Unser Osterbiskuitlamm ist übrigens noch direkt im Ofen explodiert. Jetzt sieht es aus, als hätte ihm jemand den Bauch weggesprengt.
Fanden die Kinder ungleich aufregender, als wenns was geworden wäre.

Manchmal fühle ich mich wie eine Entwicklungshelferin im tiefsten Afrika, dabei bin ich doch bloß im zehnten Wiener Gemeindebezirk.
Die Aussicht, heute mit meiner missgünstigen, immernielächelnden Kollegin für längere Zeit in einem Raum sein zu müssen, macht mich vor Dienstbeginn schon so wütend und nervös, dass ich regelrecht Bauchweh davon kriege.
Ich glaube, die Supervision hat doch irgendwie ihre Berechtigung.

Mittwoch, April 1

Für den Mann ist ein Buch erst ein Buch ab etwa 1500 Seiten.
Meine neu erstandene Literatur (Julia Francke, Daniel Kehlmann, Sarah Kuttner, Bernhard Schlink, Daniel Glattauer, Charlotte Roche, Maria Sveland), allesamt schlanke Büchlein, nur Die Mittagsfrau bringt es auf 400 Seiterln, nennt er "Briefmarken": "Lieber Leser, Ruhm habe ich bereits erlangt, deshalb muss ich ihn nicht mehr schreiben und verkaufe Ihnen hiermit eine Briefmarke für nur 19 Euro 90. Ihr Kehlmann."

Dienstag, März 31

"Sie stellen wohl Ihr Licht unter den Scheffel?!"
Supervision ist super.
Jetzt liegt dieser Brief endlich endlich auf dem Postamt. Jeder Brief läuft erstmal eine Woche mit mir in der Handtasche rum, wird zerknittert, zerbröselt und abgeschlonzt, bevor ich ihn wieder nach Hause trage, ob der Umstände umsackle, wiederverklebe und irgend, irgendwann dann endlich zur Post gehe. Das ist nur, weil die 2 Postämter, die ich Städtin zur Verfügung habe, nicht direkt neben meiner Haustür sind.
Jetzt ist er abgegeben, aber dann schon Priority. Das heißt eh nix. Weniger als priority wäre economy, was bedeutet, dass sich die Post sage und schreibe 10 Werktage Zeit lassen darf.
Ich bin jetzt also wieder Studentin, offiziell.
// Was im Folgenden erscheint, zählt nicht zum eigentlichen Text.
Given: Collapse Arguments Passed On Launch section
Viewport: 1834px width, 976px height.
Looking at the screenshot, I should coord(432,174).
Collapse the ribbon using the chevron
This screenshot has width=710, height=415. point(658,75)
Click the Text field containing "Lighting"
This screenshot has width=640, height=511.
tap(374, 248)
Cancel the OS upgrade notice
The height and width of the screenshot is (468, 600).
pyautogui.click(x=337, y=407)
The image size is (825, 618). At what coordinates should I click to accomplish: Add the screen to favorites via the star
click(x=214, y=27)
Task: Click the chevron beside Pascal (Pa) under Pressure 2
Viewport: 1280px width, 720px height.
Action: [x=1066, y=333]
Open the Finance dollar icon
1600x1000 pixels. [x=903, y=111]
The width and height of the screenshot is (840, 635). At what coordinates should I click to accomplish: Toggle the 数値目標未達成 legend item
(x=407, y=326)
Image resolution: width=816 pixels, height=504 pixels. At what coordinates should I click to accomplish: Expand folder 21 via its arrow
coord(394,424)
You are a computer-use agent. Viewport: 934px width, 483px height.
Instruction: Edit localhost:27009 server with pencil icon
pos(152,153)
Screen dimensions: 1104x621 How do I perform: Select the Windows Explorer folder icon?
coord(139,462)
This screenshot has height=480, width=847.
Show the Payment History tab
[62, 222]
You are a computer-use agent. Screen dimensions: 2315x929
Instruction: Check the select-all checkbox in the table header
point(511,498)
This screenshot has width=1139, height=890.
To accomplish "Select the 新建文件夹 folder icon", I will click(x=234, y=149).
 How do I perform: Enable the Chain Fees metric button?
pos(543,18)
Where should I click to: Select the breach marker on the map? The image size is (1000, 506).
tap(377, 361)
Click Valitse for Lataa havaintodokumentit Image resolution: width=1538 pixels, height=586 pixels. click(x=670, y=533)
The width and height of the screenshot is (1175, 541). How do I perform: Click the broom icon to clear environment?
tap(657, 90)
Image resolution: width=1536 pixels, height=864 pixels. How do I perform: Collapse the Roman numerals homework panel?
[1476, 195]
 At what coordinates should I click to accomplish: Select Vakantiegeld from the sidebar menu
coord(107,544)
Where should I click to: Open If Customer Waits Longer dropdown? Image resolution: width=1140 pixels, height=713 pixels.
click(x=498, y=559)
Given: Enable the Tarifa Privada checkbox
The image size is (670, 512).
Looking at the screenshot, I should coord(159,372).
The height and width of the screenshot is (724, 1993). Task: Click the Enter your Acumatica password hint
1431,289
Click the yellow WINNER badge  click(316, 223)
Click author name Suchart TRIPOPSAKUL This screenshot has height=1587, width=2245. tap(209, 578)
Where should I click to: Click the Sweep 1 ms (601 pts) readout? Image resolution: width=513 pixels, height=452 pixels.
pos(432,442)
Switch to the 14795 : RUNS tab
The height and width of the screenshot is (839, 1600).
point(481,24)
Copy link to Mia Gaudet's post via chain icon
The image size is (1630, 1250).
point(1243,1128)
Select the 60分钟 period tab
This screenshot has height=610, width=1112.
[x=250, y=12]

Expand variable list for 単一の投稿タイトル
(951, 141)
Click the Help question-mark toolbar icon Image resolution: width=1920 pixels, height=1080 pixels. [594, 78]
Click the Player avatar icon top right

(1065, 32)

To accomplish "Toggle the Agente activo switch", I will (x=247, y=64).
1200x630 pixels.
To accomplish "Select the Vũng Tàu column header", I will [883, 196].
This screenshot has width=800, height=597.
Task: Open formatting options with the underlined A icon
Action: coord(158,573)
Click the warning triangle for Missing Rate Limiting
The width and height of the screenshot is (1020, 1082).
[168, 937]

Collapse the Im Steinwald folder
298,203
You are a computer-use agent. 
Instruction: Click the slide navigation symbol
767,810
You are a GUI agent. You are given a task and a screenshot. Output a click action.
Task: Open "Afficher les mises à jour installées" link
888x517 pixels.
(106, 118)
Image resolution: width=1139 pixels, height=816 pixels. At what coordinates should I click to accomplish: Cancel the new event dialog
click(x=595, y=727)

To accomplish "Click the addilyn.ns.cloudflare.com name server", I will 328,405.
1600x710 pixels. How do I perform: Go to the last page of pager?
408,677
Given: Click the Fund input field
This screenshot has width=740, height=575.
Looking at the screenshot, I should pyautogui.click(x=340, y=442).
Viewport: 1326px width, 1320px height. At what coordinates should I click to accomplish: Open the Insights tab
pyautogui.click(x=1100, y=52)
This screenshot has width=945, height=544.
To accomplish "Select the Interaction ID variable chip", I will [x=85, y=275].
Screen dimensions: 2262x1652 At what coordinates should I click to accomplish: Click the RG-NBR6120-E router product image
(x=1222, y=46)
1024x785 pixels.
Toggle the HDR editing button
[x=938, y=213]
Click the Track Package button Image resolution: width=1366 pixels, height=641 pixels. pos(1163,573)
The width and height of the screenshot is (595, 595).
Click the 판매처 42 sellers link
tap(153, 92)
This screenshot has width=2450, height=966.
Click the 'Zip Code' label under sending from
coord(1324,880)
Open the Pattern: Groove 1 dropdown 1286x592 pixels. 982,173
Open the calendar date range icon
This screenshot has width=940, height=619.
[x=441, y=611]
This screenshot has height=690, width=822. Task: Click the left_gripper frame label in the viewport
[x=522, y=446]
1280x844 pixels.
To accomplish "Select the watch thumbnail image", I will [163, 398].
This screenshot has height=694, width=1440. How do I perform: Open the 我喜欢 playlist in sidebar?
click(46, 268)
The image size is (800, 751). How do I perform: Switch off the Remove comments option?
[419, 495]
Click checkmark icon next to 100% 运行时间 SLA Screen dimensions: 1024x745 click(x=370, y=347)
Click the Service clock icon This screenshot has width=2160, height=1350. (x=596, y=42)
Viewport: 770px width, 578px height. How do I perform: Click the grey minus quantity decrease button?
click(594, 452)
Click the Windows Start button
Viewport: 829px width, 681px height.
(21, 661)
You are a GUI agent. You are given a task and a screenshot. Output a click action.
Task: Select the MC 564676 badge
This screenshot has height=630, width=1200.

Aber eh eine Abend-, Wochenend-, bzw. bei mir Vormittagsstudentin. Nachmittags ziehe ich weiterhin meinen Häschen die Löffel lang. Ist auch ein bissl fad mittlerweile, weil ich sie mir so brav hergezogen habe, dass man fast gar nix mehr rumerziehen muss. Jetzt wollen sie alle nur noch tolle Dinge machen, die ich aufwendig vorbereiten muss. Zb. Hasen aus Petflaschen oder Wasseruhren aus Petflaschen. Oder sich darüber unterhalten, wie süß und gleichzeitig urdoof Jungs doch sind. (Was soll ich dazu sagen?)

Montag, März 30

Wenn man kein twitter mehr hat, hat man morgens das Internet in fünf Minuten durch (plus E-Banking) und kann sich auf Wesentliches konzentrieren: Die alte, neue Kaffeemaschine nach dem Duschen nur in ein Handtuch gewickelt mit der hohen Stehleiter von ganz oben aus dem Wandschrank zu holen und hoffen, nicht just splitternackt runterzufallen; sich ausgibig die Augenbrauen zupfen und daran denken, in nicht mehr als 3 Wochen im zyprotischen Linksverkehr zu einem Campingplatz direkt am Meer zu fahren; Endlich die Anmeldung für das ewig hinausgezögerte Fernstudium abschicken. Dem Mann dafür danken, dass er alle Fenster blitzblank geputzt hat und der Frühling jetzt sogar zu uns reinsehen kann. Und wir raus; den guten Kaffee aus der schicken neuen, alten Kaffeemaschine genießen; Mich darüber freuen, dass in dieser Wohnung niemand mehr raucht. Danke.

Samstag, März 28




Und diesen Sommer werden wir 3 Monate lang nur so frühstücken. In Deutschland, Polen, Tschechien, Slowakei, Ungarn, Rumänien, Bulgarien, Serbien, Montenegro und Kroatien.
Der Mensch will sich nämlich einzigartig fühlen. Er will kein Steinchen im Kieselhaufen sein. Er will denken, dass seine Gedanken, sein Tun originär, neu, besonders sind.
Eine Nacht mit Sarah Kuttners Mängelexemplar verbracht haben, während der Mann nach 15 Wodka-Eis nachts heimkehrt. Die eigene Schwester plötzlich mit klaren Augen sehen; twitter gelöscht.
Auf einen Schlag bin ich wieder frei.

Samstag, März 14

Der Mann ist ausgegangen.

Ich bin allein daheim und liege mit einer Flasche Biozweigelt im Bett.
Der Mann hat mir eine Chipstüte aus der Küche gebracht, bevor er gegangen ist.
Er schreibt mir belustigte SMS aus dem Palais Eschenbach, wo eine wilde Erasmusparty tobt. Mir war ja gleich klar, dass wir inzwischen zur brunchenden Generation herangewachsen waren, die sich nicht mehr mit zweiundzwanzigjährigen Holländerinnen per Jägerschnaps ins Delirium kippt. Aber der Plan vom Mann ist nun mal eine lange, ausgedehnte Balkanreise im kleinen Corsa seines Bruders. Und er kennt ja jetzt diese kroatischen Unileute, und außerdem sind wir beim Couchsurfen angemeldet, was ja übrigens morgen startet. Ausgerechnet mit Franzosen! Wo ich grad noch weiß, was Ostern auf Französisch heißt. Aber nicht wie man es genau ausspricht, nur vielleicht schreiben kann ich es.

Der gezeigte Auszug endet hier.